The Article about the Incarnation was a very appropriate place to put this because it is the Incarnation that made everything else Jesus did for our salvation possible.   “For there is one God”, St. Paul wrote, “and one mediator between God and men, the man Christ Jesus” (I Tim. 2:5).   Jesus could be such a mediator because He was both God and man.   Jesus saved us by dying for our sins.   He had to become man in order to do so, because God qua God cannot die, and because it having been man who sinned payment was required from man.   Only the sinless God-Man could be the Saviour.

 

 

 (1)    This is called the Hypostatic Union from the Greek word ὑπόστασις.   At one time this word was basically a synonym for οὐσία which means being, essence, or substance.   In the theological disputes leading up to and including those of the first four ecumenical Councils it took on a different meaning.   In the context of discussing the Trinity οὐσία was used for the way in which the Father, Son, and Holy Spirit are One, while ὑπόστασις came to be used to denote the way in which they are distinct from each other.   In the Christological context it denotes that of which the Incarnate Christ is One.   In English we use the word Person for this, from the Latin words persona that came to be used in the place of ὑπόστασις in Latin theological discussion.
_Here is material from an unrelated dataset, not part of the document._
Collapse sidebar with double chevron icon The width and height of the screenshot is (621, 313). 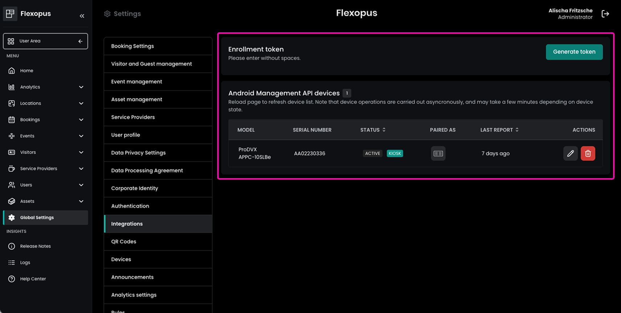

(2)   These are the Coptic Orthodox Church, founded by St. Mark the Evangelist, the Syriac Orthodox Church which grew out of the Church of Antioch in the book of Acts, the Armenian Apostolic Church founded by the Apostles Bartholomew and Jude, and the Indian Orthodox Church which was established by St. Thomas.   There is also an Ethiopian Orthodox Church and an Eritrean Orthodox Church both of which belong to this type of Church – they are collectively called the Oriental Orthodox Churches – but these were part of the Coptic Orthodox Church at the time of the Chalcedonian Controversy.   The Ethiopian Orthodox Church became autocephalous when it was given its own Patriarch by the Coptic Pope in 1959.   In 1993 the Eritrean Orthodox Church, which up to that point had been part of the Ethiopian Orthodox Church, also became autocephalous with its own Patriarch.
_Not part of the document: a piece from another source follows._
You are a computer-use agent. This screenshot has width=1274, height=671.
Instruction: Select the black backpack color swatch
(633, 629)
(3)   Earlier, the ancient Assyrian-Persian Churches which like the Indian Orthodox Church trace their origins to St. Thomas, broke fellowship with the other ancient Churches over the Council of Ephesus which they condemned and canonized Nestorius as a saint.


(4)   The Greek verb σαρκόω means “to make flesh”.   Ordinarily this word was used for situations like when a smaller, weaker, person gets bigger and stronger or when flesh grows to fill in a wound.   In the Creed it is used with the very specialized meaning of a spiritual being having been given flesh.